SELECTED EXTRACT:
Title: The Geography of You and Me
Author: Jennifer E. Smith
Series: Standalone
Genre: YA Contemporary
Format: Hardcover, 352 pages
Release Date: April 15th 2014
Publisher: Poppy
Source: eARC received from publisher in exchange for an honest review


Purchase
Amazon | Indigo | TBD | Goodreads







Lucy and Owen meet somewhere between the tenth and eleventh floors of a New York City apartment building, on an elevator rendered useless by a citywide blackout. After they're rescued, they spend a single night together, wandering the darkened streets and marveling at the rare appearance of stars above Manhattan. But once the power is restored, so is reality. Lucy soon moves to Edinburgh with her parents, while Owen heads out west with his father.

Lucy and Owen's relationship plays out across the globe as they stay in touch through postcards, occasional e-mails, and -- finally -- a reunion in the city where they first met.

A carefully charted map of a long-distance relationship, Jennifer E. Smith's new novel shows that the center of the world isn't necessarily a place. It can be a person, too.



I read my first Jennifer E. Smith book last year and I loved it because the romance was flirty and fun, and the writing was very much in the same boat as the romance. I loved that the overall story was not too serious and that I could smile through the entire book. So when I saw that she was writing another book I knew I wanted to read it. Sadly the more I read into this book the more I didn't like it.

When I write review, especially negative ones I do not like to trash a book, I do not think its right in terms of being a professional Blogger. I know how much time and effort goes into a book in every aspect from the author to the publisher and I will never bash a book. but that being said, I do have the right to dislike a book and explain why.

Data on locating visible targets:
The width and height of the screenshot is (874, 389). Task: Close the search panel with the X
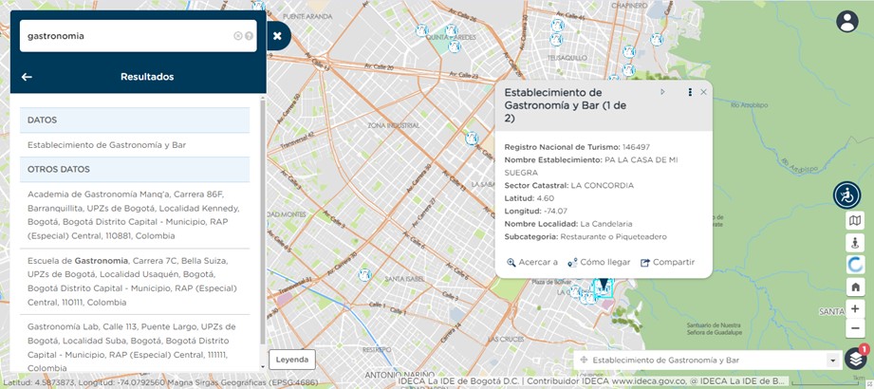tap(277, 36)
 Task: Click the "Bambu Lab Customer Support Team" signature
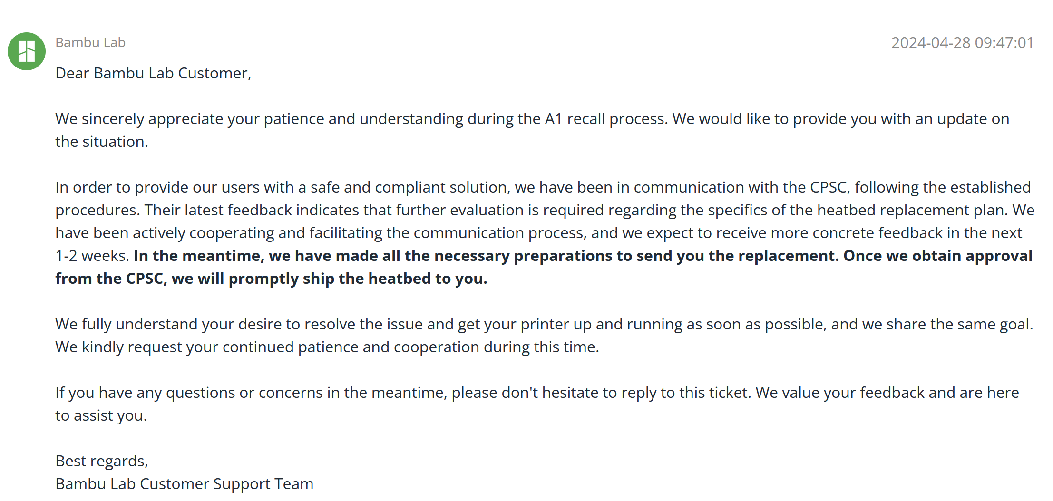click(x=185, y=484)
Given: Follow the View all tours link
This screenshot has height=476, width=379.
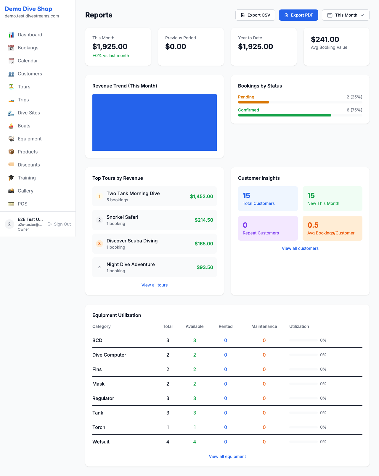Looking at the screenshot, I should [155, 285].
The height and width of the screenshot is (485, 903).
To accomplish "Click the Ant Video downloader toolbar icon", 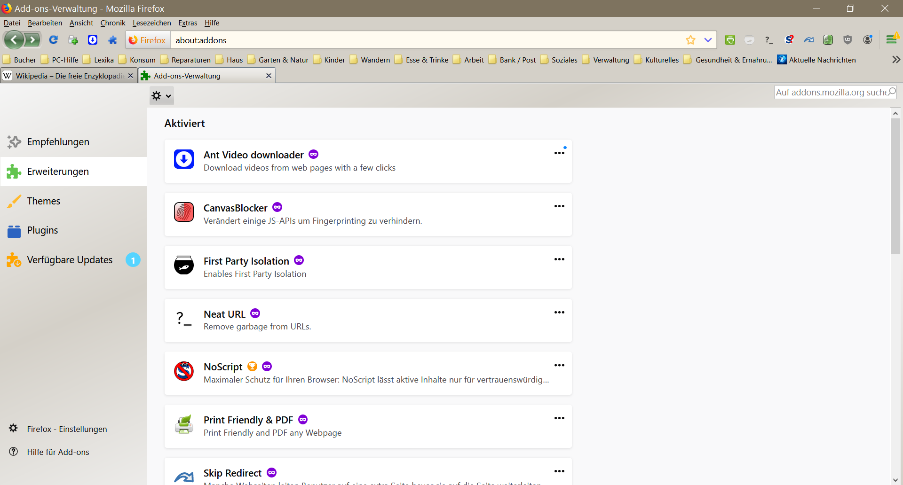I will 93,40.
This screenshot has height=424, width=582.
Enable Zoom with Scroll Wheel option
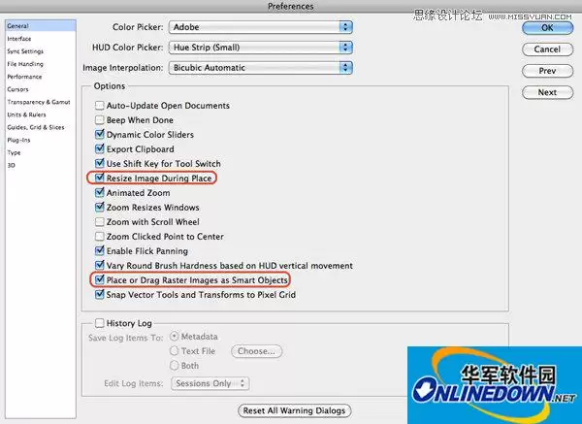(100, 221)
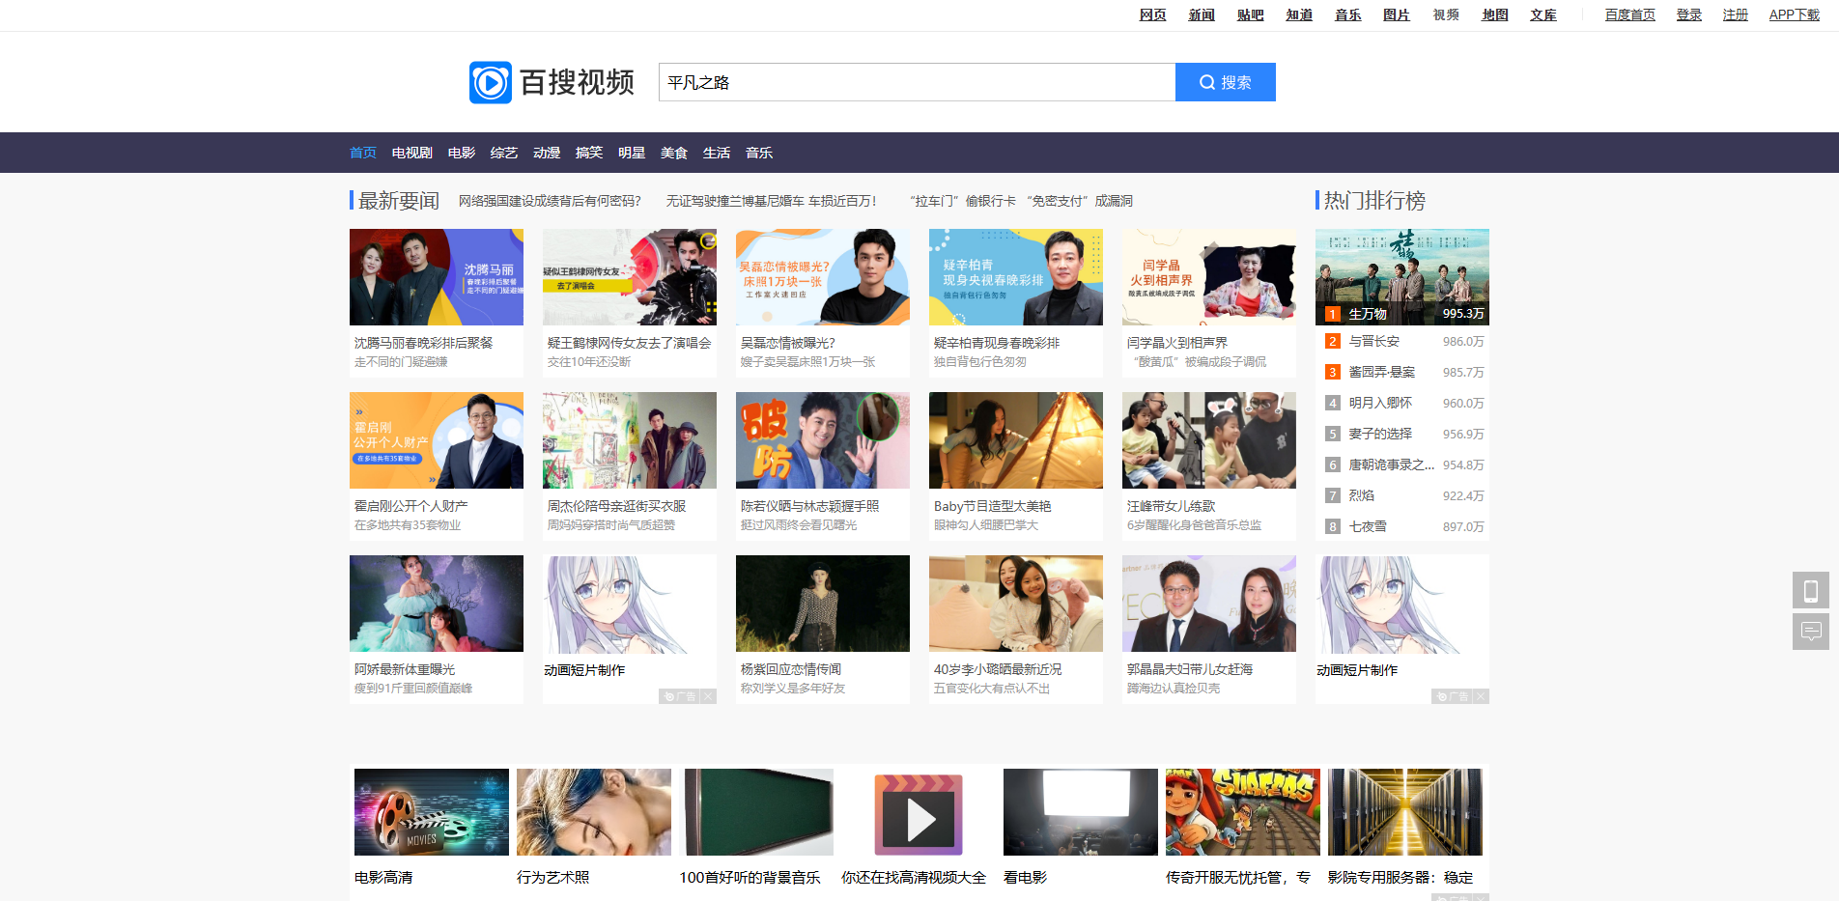Open the 登录 link

(1688, 14)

WRITTEN REQUEST 1:
Echo the book review from "Lucy and Owen meet" to "they first met.".
WRITTEN REQUEST 2:
Duplicate the lines of the records from the line with "This screenshot has height=424, width=582." to the end of the records, and leave the pictures out of your answer.
The records bear no relation to the book review.

PROBLEM SOLUTION 1:
Lucy and Owen meet somewhere between the tenth and eleventh floors of a New York City apartment building, on an elevator rendered useless by a citywide blackout. After they're rescued, they spend a single night together, wandering the darkened streets and marveling at the rare appearance of stars above Manhattan. But once the power is restored, so is reality. Lucy soon moves to Edinburgh with her parents, while Owen heads out west with his father.

Lucy and Owen's relationship plays out across the globe as they stay in touch through postcards, occasional e-mails, and -- finally -- a reunion in the city where they first met.

PROBLEM SOLUTION 2:
This screenshot has height=424, width=582.
Enable Zoom with Scroll Wheel option
(100, 221)
Open the 登录 link

(1688, 14)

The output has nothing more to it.